HYDRAULIC EXPANSION EXPLAINED
Hydraulic expansion is a method of expanding heat exchanger tubes using direct hydraulic pressure to form the tube to tubesheet joint. It is the preferred method of expansion after strength weld per ASME code.
PROCESS & APPLICATIONS
Water pressure from an air driven pumping system is intensified to the desired high pressure and is transmitted through a small bore, flexible, high pressure tube to a lightweight hand-held mandrel holder. A mandrel directs the pressure to the inside diameter of the tube and is held within an accurately prescribed pressure zone and is applied over the full length of the joint in one step. The pressure zone is mathematically adjusted to reduce the damaging crevices at the edges of the tube sheet. Stress, crevice corrosion, and metallurgical changes are thus minimized.

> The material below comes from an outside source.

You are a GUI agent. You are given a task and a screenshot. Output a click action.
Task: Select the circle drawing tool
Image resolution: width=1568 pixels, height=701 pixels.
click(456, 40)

Direct hydraulic expansion with pure water produces clean joints. Tool lubricant is not forced into the tube surface and there is no surface flaking or galling inside the tube.
A smooth transition from expanded to unexpanded areas, along with no change in tube material properties, greatly reduces strain hardening, tube fatigue, and stress induced corrosion cracking. Tube wall thickness and tube length change is minimal. Before contact is made with the tube sheet, a small reduction in tube wall thickness and length occurs because a constant volume of tube material is expanded to a larger diameter. However, no change occurs during the high pressure swaging, eliminating the shear strain and loss of seal between tube and sheet that is a characteristic of roller expanding technologies, regardless of the control mechanisms of the roller expander drive motor.
The Hydraulic expansion cycle is automatic and initiated by the operator. The tube is filled with water at a low pressure, intensified to the higher setting and held for the time required to accomplish a stable plastic condition of the tube. This dwell time is essential to stabilize exotic tube materials. After the pressure is released, water is drained back into the system's reservoir. All of this occurs in a time period of a few seconds. Actual pressure at the tube is read either on an analog or a digital pressure indicator.